Cheval cabré - Léonard de VinciL’Équitation de Tradition Française fait parler d’elle, mais le principal problème semble toujours que chacun est persuadé d’être plus pur que le voisin quant à son approche de ces savoir-faire. Aussi m’est-il venu une question l’autre jour. Que devraient être les compétences d’un dresseur d’Équitation de Tradition Française pour recevoir l’aval de tous ses pairs afin d’obtenir un titre d’enseignant en Équitation de Tradition Française ?

Bien entendu, ce titre ne pourrait s’obtenir qu’en présentant devant la commission adéquate, comprenant un tenant de chaque courant de la «manière française», un cheval selon les règles suivantes, sans aucun accommodement ni équivalence. Il y aurait alors un avant la mise en place de ce titre et un après, toute personne désirant être reconnue digne du titre devant absolument passer l’examen, puisque autrement il pourrait toujours y avoir quelqu’un qui ne  le reconnaîtrait pas.

Assiette

Le candidat devrait présenter une attitude générale basée sur une «assiette profonde» et ce aux trois allures avec et sans étriers sans l’aide des rênes. Une partie du test se ferait donc à la longe sans rênes.

Pour faire bonne mesure il devrait être capable de sauter sans étriers dans la position «en avant» et celle «au fond de la selle» des obstacles d’environ 70 centimètres sur un cheval choisi au pied levé par tirage au sort.

Il devrait aussi, toujours sans étriers, être capable de dérouler un trot moyen sans «taper du cul», c’est-à-dire pouvoir faire un trotting dehors en terrain varié sans étriers avec un cheval tiré au sort.

Tout ceci visant à satisfaire ceux qui pensent que l’ équitation est avant tout une affaire de solidité et de liant en selle.

Dressage

Le candidat devrait avoir amené seul, un cheval aux airs du grand prix en présentant au moins, sur des rênes visiblement molles, un cheval capable d’aller dans le relèvement maximal de son encolure, un chanfrein dépassant la verticale avec malgré tout des hanches diligentes. Tout ceci serait exécuté avec une liberté de la tête due à un contact aussi léger que possible, et dans des allures dépourvues de mollesse, avec des dos souples transmettant harmonieusement la poussée des postérieurs. Ce n’ est pas gagné !
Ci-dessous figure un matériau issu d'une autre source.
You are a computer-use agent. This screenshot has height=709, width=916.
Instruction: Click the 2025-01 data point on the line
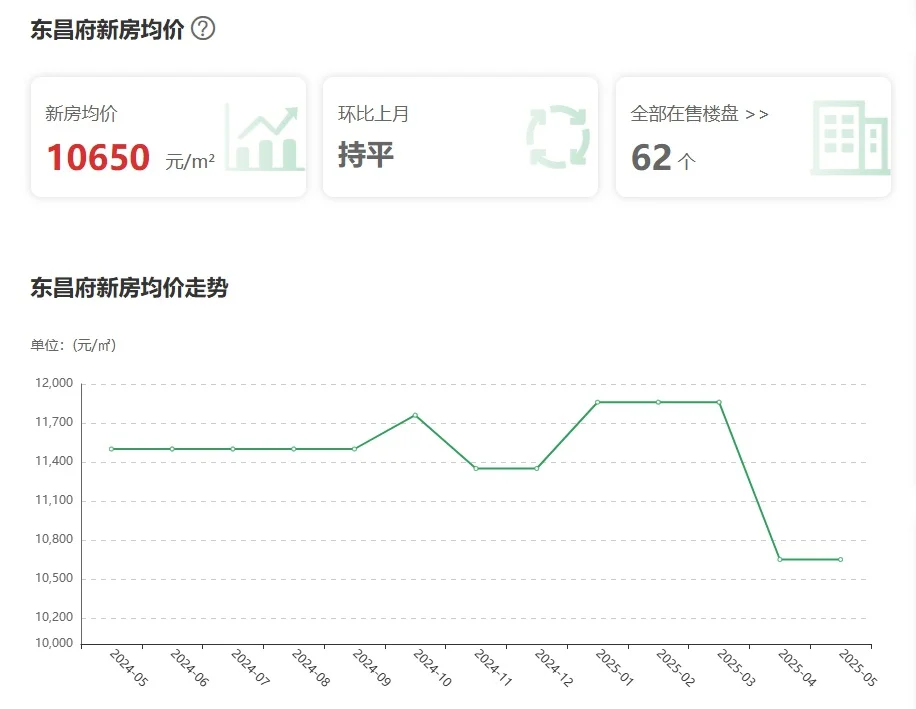click(x=597, y=402)
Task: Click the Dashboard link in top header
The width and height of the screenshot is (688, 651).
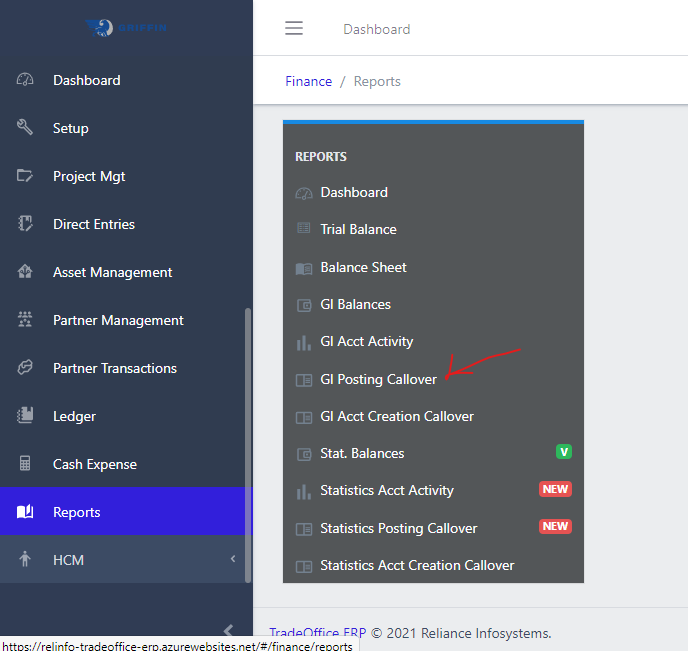Action: point(376,29)
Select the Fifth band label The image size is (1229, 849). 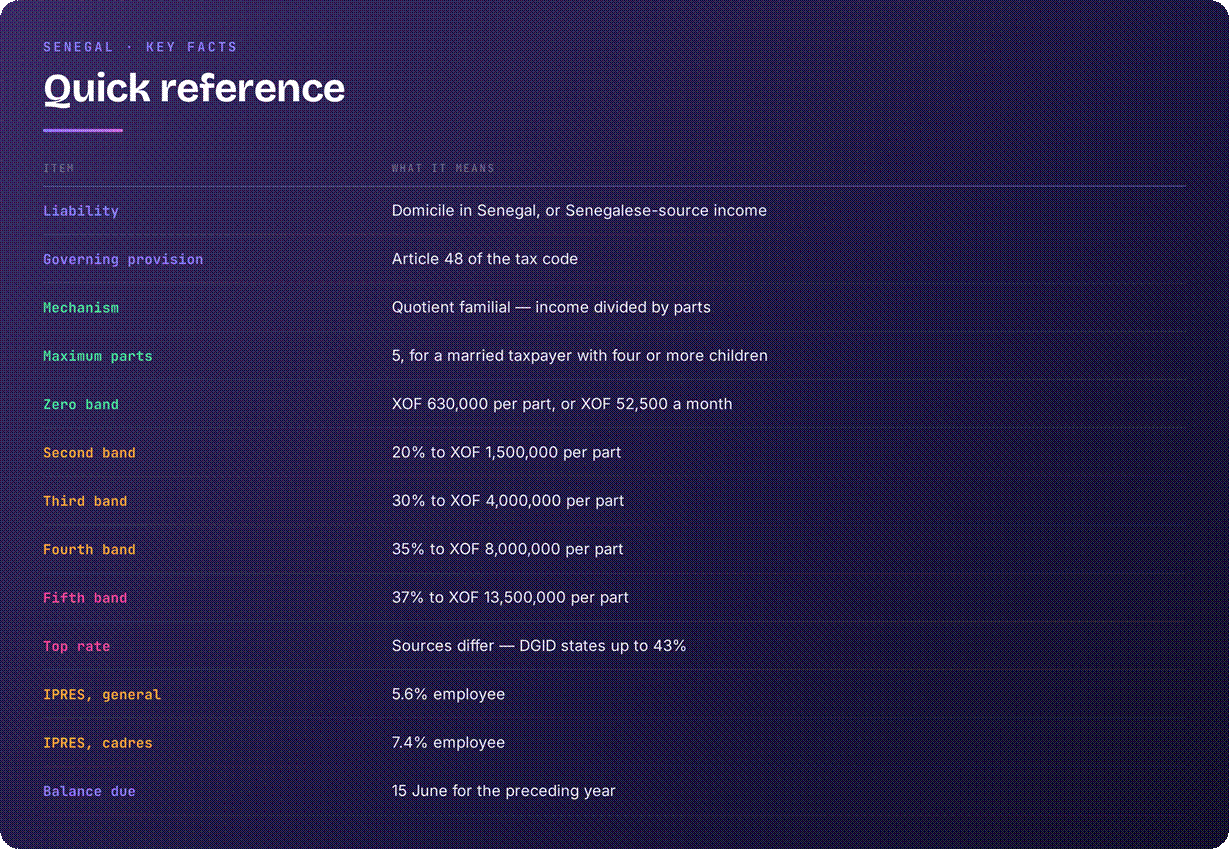click(x=85, y=598)
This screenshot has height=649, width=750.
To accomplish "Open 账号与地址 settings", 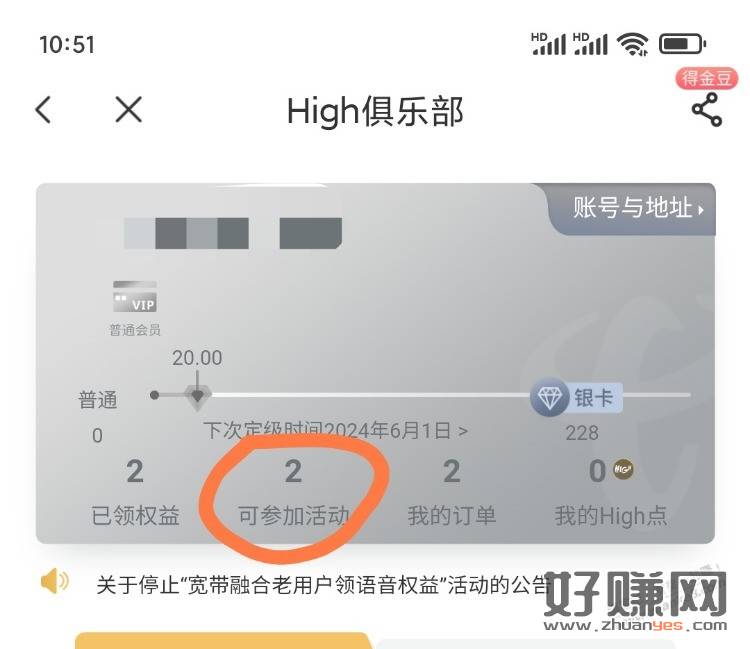I will [x=639, y=208].
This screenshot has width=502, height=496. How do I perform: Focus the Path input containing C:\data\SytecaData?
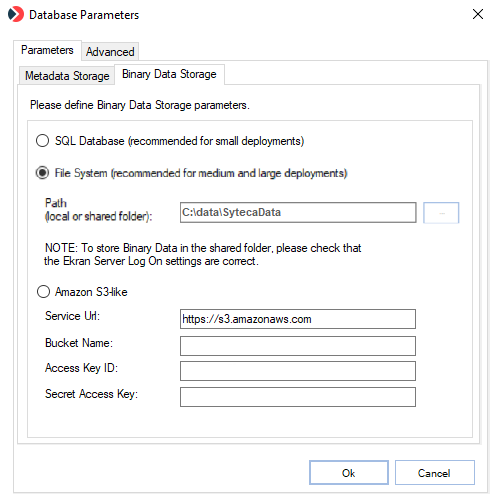pos(298,212)
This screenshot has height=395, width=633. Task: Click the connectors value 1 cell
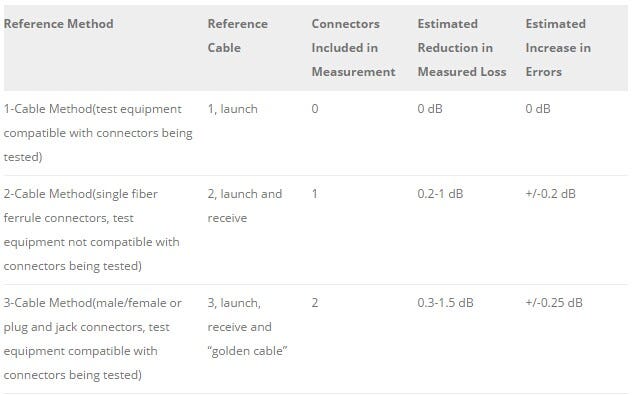click(x=314, y=194)
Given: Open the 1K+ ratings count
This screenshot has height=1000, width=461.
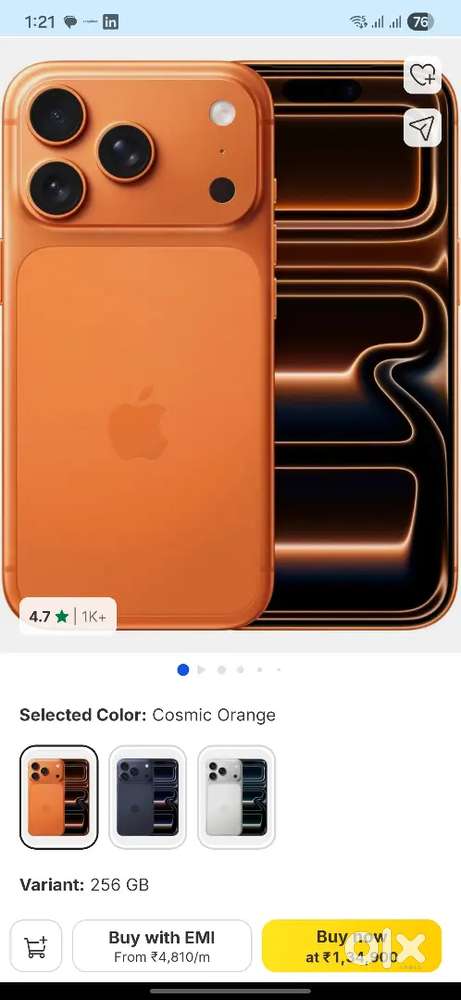Looking at the screenshot, I should (x=94, y=617).
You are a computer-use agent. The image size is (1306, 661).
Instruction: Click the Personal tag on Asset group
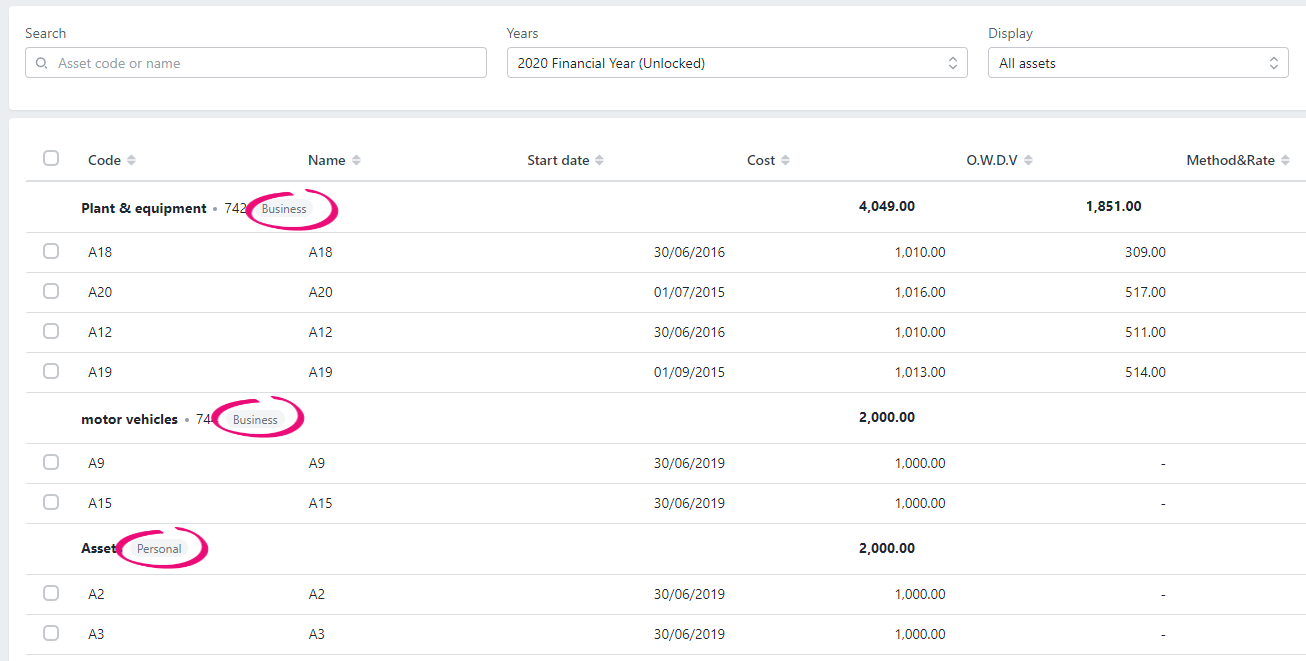pos(159,549)
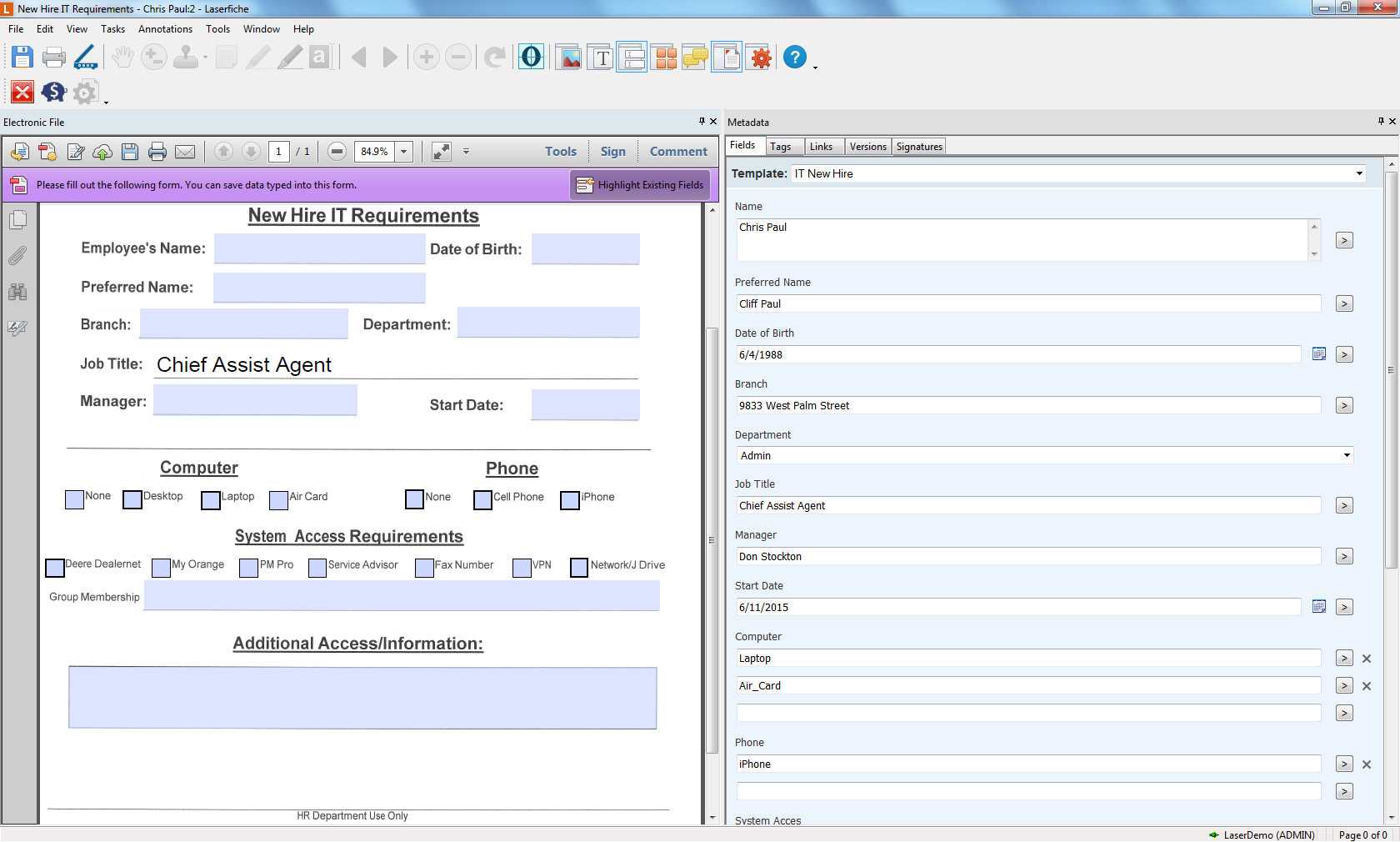The image size is (1400, 842).
Task: Click the Highlight Existing Fields button
Action: (640, 185)
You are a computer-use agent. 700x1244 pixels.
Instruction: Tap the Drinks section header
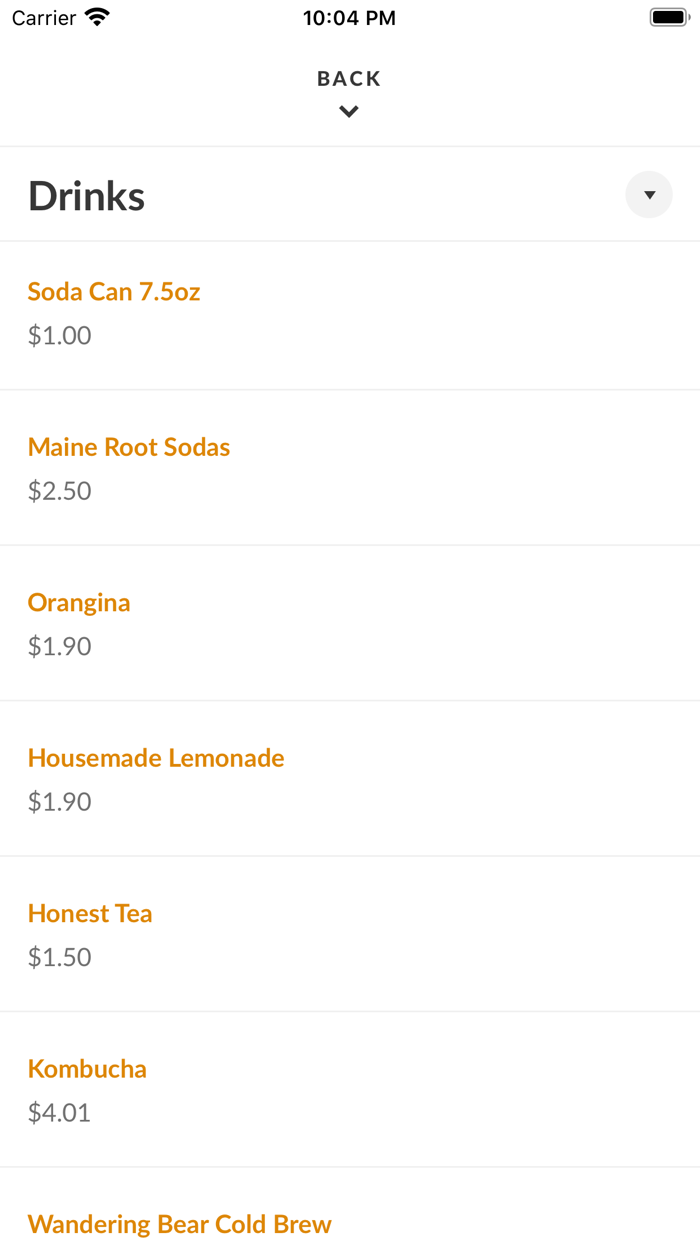tap(86, 195)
Les mouvements suivants seraient essentiellement observés :

  • Appuyers aux trois allures, avec amplitude, départ dans l’appuyer sans aucun entablement, car le dérapage des hanches vers l’intérieur de l’appuyer est considéré par certains comme une faute technique majeure, mais il faudrait peut être aussi prouver que l’on sait entabler.
  • Transitions trot rassemblé, de travail, trot moyen (on oubliera le trot allongé car le cavalier n’est pas censé dresser des «machines de guerre») avec variations du cadre dans lequel le cheval travaille.
  • Transitions galop rassemblé, de travail, moyen, allongé avec les mêmes variations de cadre.
  • Transition galop / pas fluides.
  • Transition pas / galop sans que le cheval se traverse.
  • Piaffer au moins 10 battues sur des rênes qui respirent.
  • Passager au moins 20 battues sur des rênes qui respirent.
  • Voltes au galop dans la rectitude (pas de hanches dedans).
  • Changement de pied isolé en piste intérieure pour juger de la rectitude.
  • Changer de pied au temps au moins 10 foulées.
  • Zigzag au galop 4, 6, 6, 6, 4 avec changement de pied en l’air à chaque inversion.
  • Pirouette de travail sans cheval qui tombe vers le dedans, diamètre 2 mètres pour les postérieurs.
  • Les chevaux devront aussi démonter leur aptitude à aller dans le «bas et long» aux trois allures et à passer des transitions d’une allure à l’autre dans cette attitude.
  • Les chevaux devront démonter leur aptitude à passer le test :
  1. De la remise de prix ;
  2. De la musique forte ;
  3. Du public qui applaudit ;
  4. Des banderoles de bord de carrière…

En restant calme sans que le cavalier ne doivent maintenir en ordre par des subterfuges (piaffer obligé par exemple).

Moyennant quoi le dresseur se verrait attribuer un DPJEPS d’Équitation de Tradition Française, sous réserve qu’il ait passé une épreuve de pédagogie où il aura démontré qu’il va à l’essentiel dans son approche de l’enseignement, en faisant progresser «in situ» un couple et en recueillant un avis favorable d’au moins les ¾ du jury.